[Collected data]
----

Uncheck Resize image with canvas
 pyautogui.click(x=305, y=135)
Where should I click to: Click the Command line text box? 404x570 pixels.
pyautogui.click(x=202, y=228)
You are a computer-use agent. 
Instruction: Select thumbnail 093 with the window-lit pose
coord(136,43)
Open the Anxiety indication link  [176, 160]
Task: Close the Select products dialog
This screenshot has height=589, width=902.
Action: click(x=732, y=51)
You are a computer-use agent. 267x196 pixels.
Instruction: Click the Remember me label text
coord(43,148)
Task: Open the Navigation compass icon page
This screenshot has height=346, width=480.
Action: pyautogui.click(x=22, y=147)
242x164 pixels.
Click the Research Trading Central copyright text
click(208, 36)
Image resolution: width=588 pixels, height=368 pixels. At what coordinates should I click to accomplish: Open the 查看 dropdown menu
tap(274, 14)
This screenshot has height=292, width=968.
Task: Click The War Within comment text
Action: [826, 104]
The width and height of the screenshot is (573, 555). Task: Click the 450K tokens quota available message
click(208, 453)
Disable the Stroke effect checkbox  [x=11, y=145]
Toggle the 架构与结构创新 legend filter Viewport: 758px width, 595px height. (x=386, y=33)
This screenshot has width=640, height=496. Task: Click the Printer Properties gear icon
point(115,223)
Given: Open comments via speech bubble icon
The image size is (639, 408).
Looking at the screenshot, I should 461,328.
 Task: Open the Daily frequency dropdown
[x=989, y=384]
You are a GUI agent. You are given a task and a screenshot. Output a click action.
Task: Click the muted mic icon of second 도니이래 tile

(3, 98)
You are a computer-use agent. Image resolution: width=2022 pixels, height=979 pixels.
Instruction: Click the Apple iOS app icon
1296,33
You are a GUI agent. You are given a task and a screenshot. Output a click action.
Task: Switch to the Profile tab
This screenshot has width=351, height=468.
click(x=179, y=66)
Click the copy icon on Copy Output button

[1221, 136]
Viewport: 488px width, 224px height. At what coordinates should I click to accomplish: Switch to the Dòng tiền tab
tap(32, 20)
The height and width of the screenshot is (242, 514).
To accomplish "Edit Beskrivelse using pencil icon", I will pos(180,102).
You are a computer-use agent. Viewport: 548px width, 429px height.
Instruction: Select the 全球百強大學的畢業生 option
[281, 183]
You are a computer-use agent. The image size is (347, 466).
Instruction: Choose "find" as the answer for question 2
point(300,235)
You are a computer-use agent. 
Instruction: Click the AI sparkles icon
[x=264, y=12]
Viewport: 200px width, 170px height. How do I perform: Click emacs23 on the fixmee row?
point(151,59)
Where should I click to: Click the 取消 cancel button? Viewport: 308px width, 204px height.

----

- [EXERCISE DIRECTIONS]:
Scan the entries above and return each line that holds "computer".

- [ANSWER]:
You are a computer-use agent. 
You are a computer-use agent. 267x196 pixels.
You are a computer-use agent. Image resolution: width=2022 pixels, height=979 pixels.
You are a computer-use agent. Viewport: 548px width, 429px height.
You are a computer-use agent. The image size is (347, 466).
You are a computer-use agent. 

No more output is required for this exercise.